[Your task] Can you output the lines below, from the first one up to and including the line with "at that location.", as a JSON list of strings with one string per line, skipping blank lines and leaving out the pictures?

= = =

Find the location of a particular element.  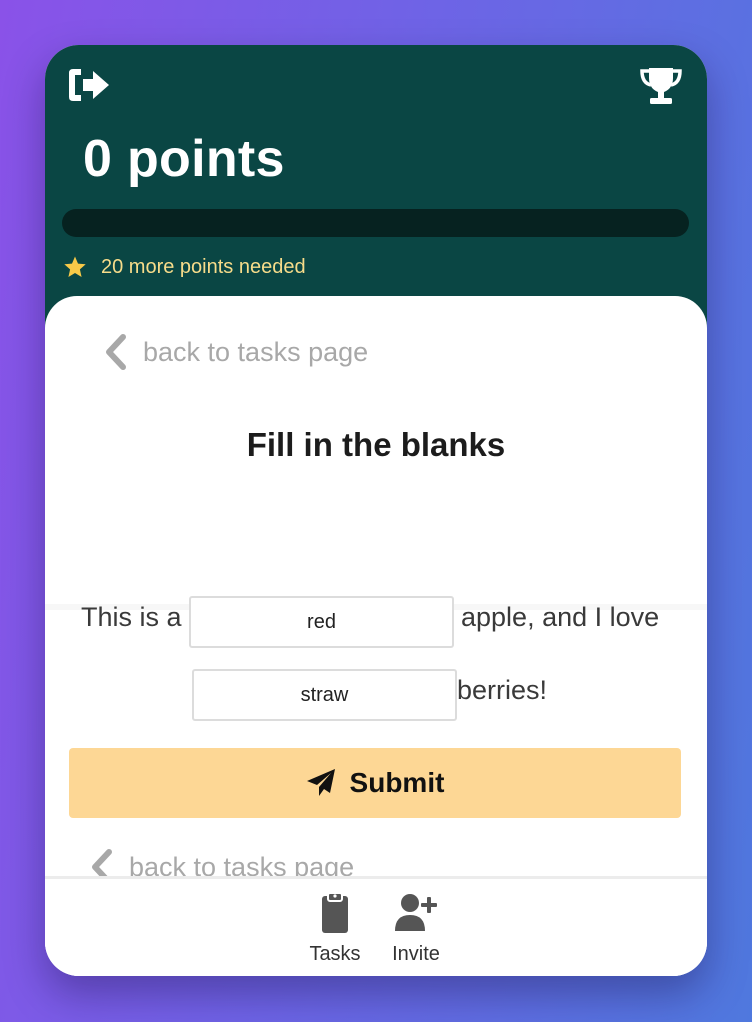

points-needed-row: 20 more points needed is located at coordinates (184, 267).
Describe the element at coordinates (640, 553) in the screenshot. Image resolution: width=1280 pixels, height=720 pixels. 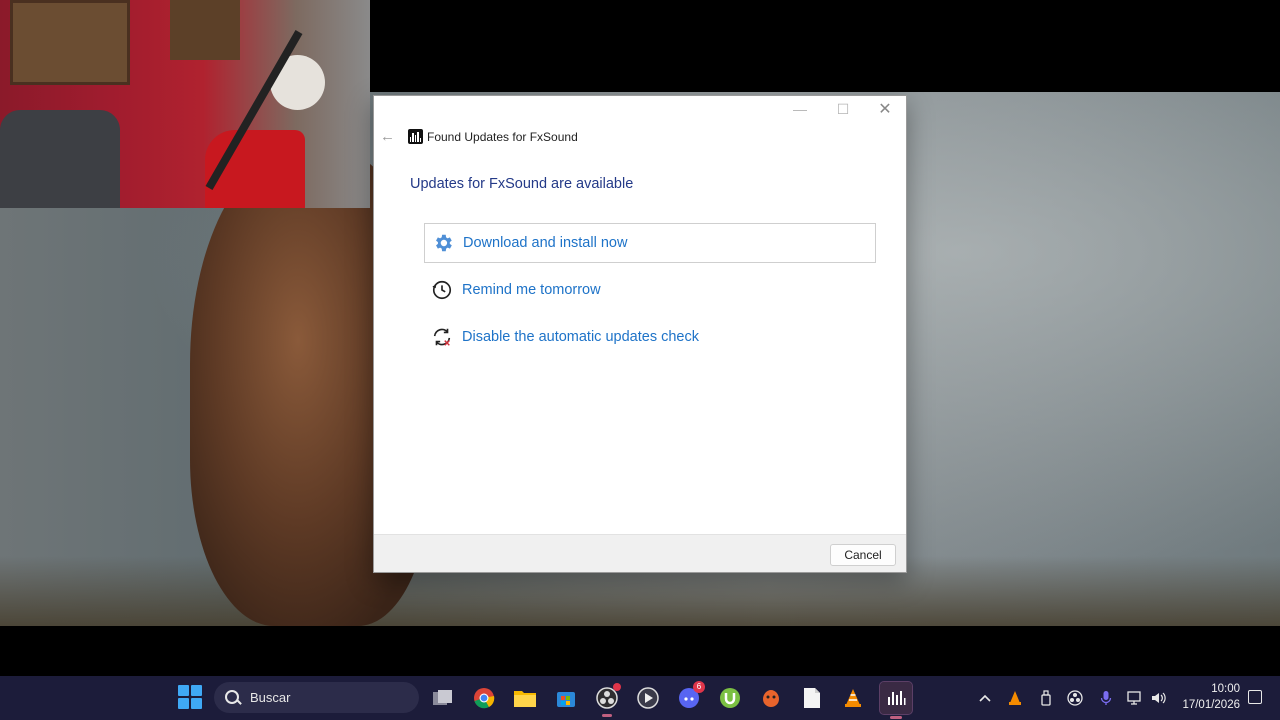
I see `dialog-footer: Cancel` at that location.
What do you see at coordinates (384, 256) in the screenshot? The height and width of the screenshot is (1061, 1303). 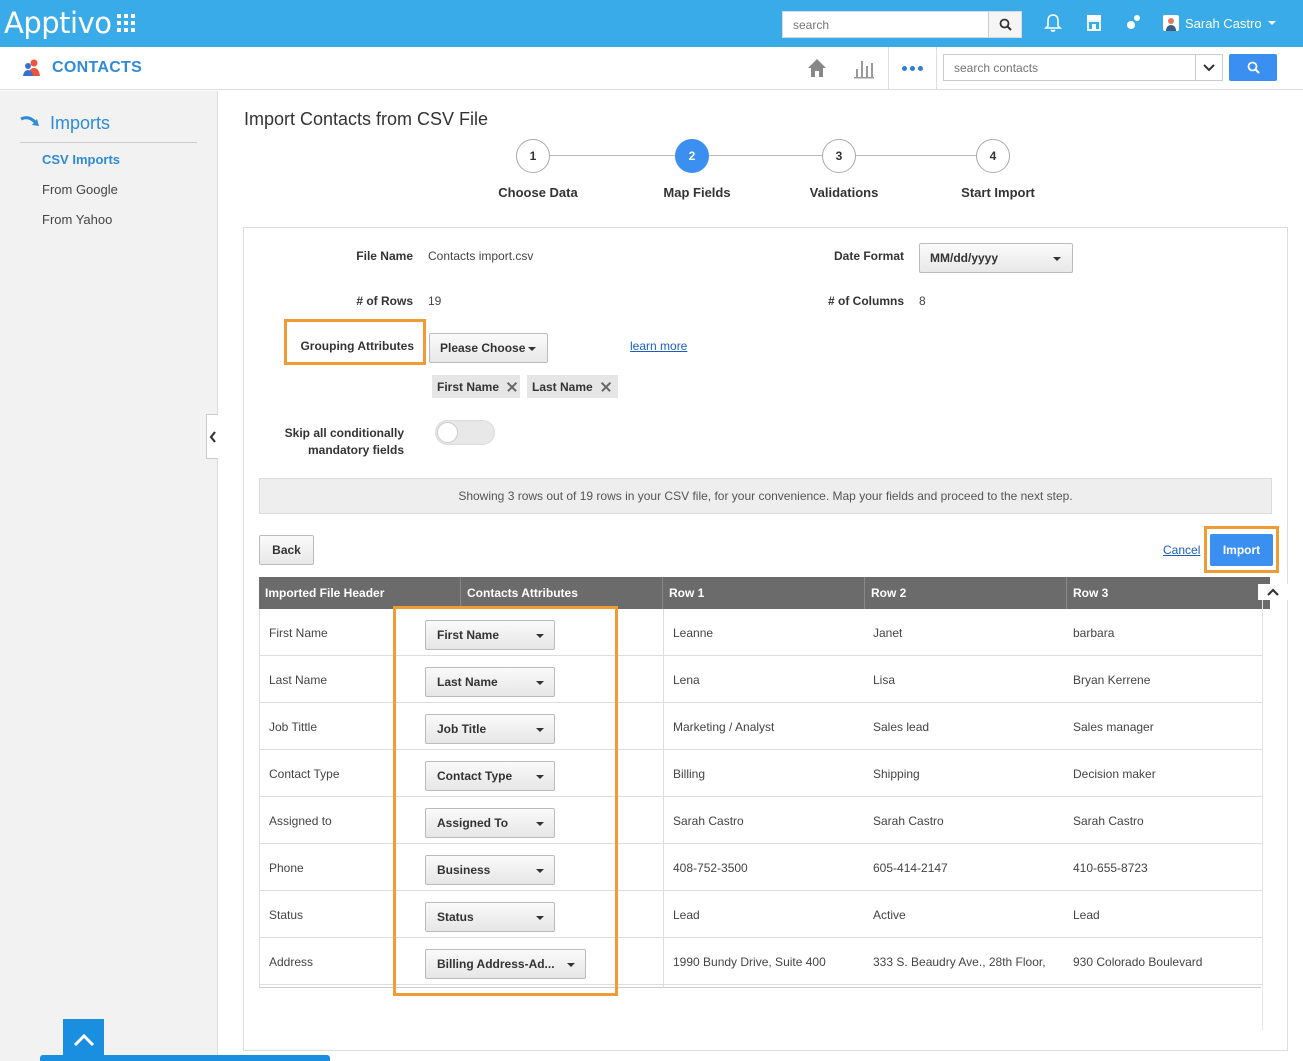 I see `file-name-label: File Name` at bounding box center [384, 256].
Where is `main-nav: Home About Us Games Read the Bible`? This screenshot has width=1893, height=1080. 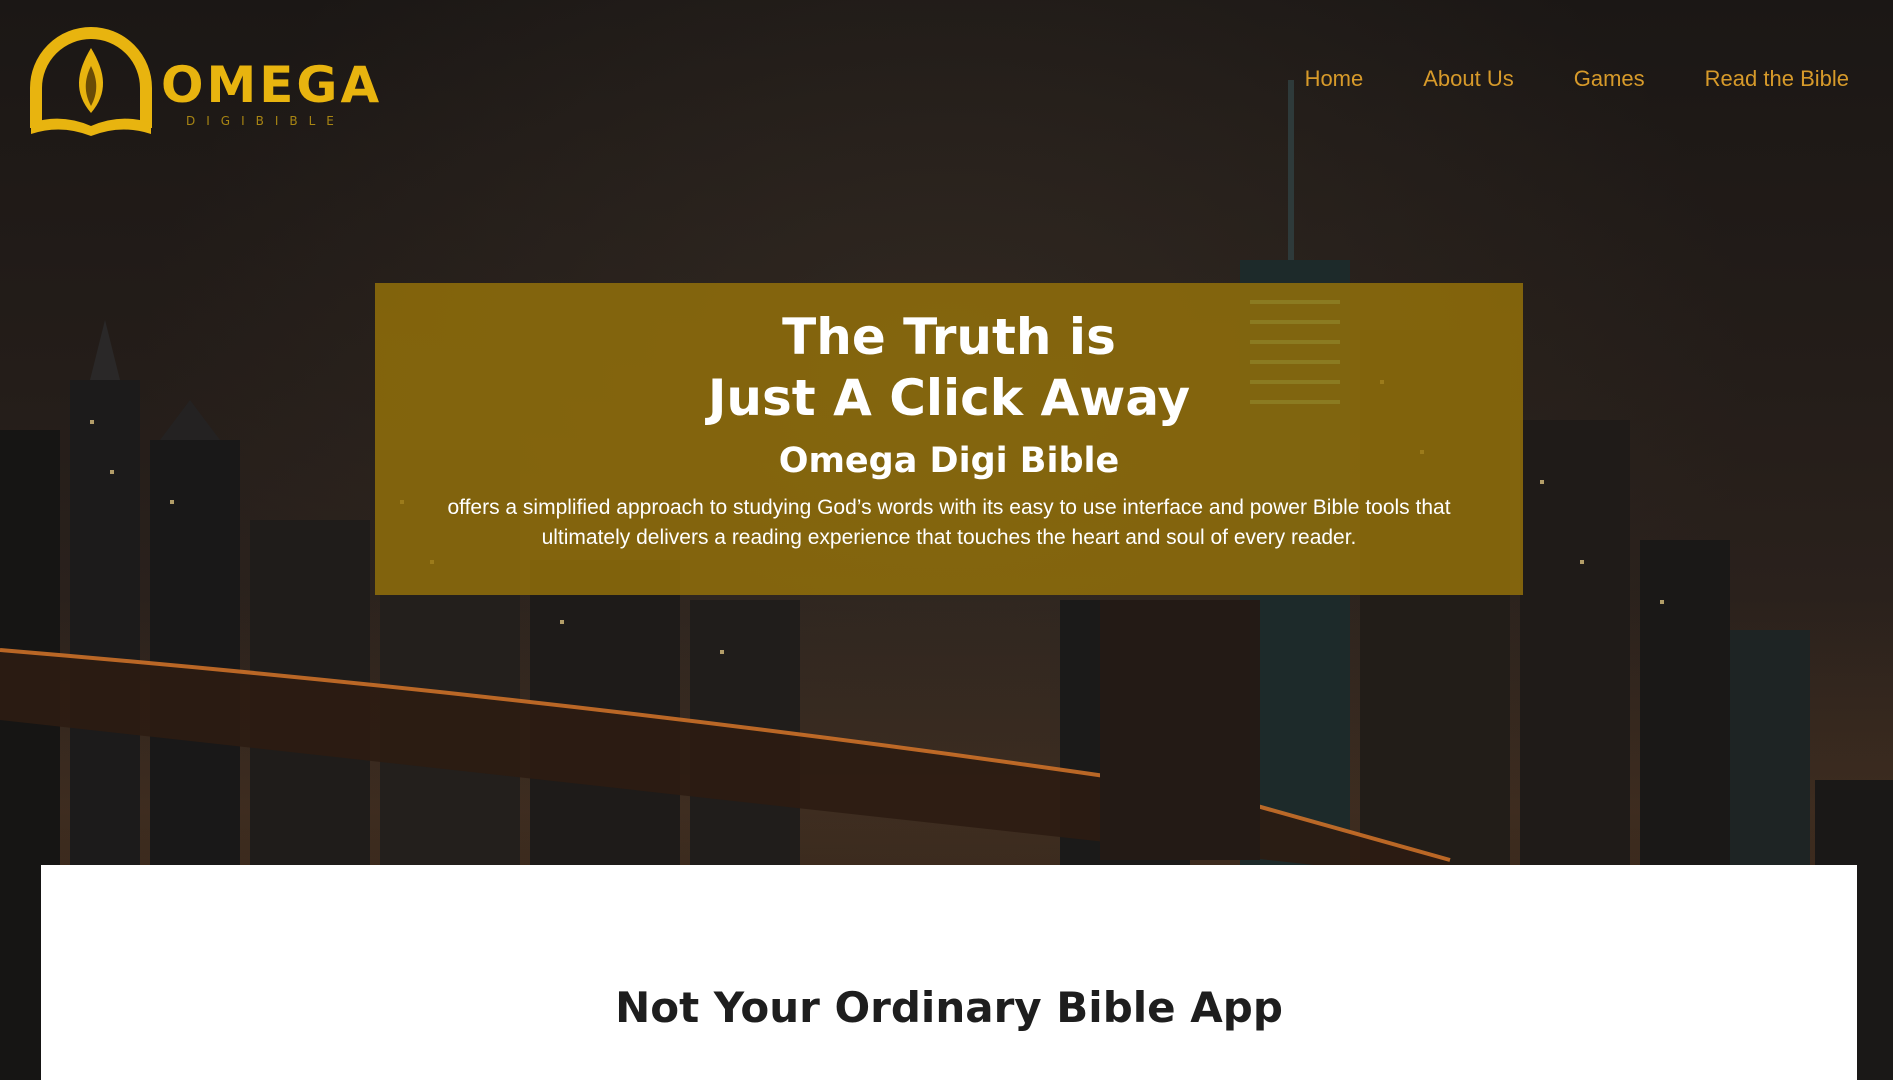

= = =

[Your response]
[
  "Find the location of a particular element.  ",
  "points-needed-row: 20 more points needed is located at coordinates (184, 267).",
  "Describe the element at coordinates (640, 553) in the screenshot. Image resolution: width=1280 pixels, height=720 pixels. ",
  "I see `dialog-footer: Cancel` at that location."
]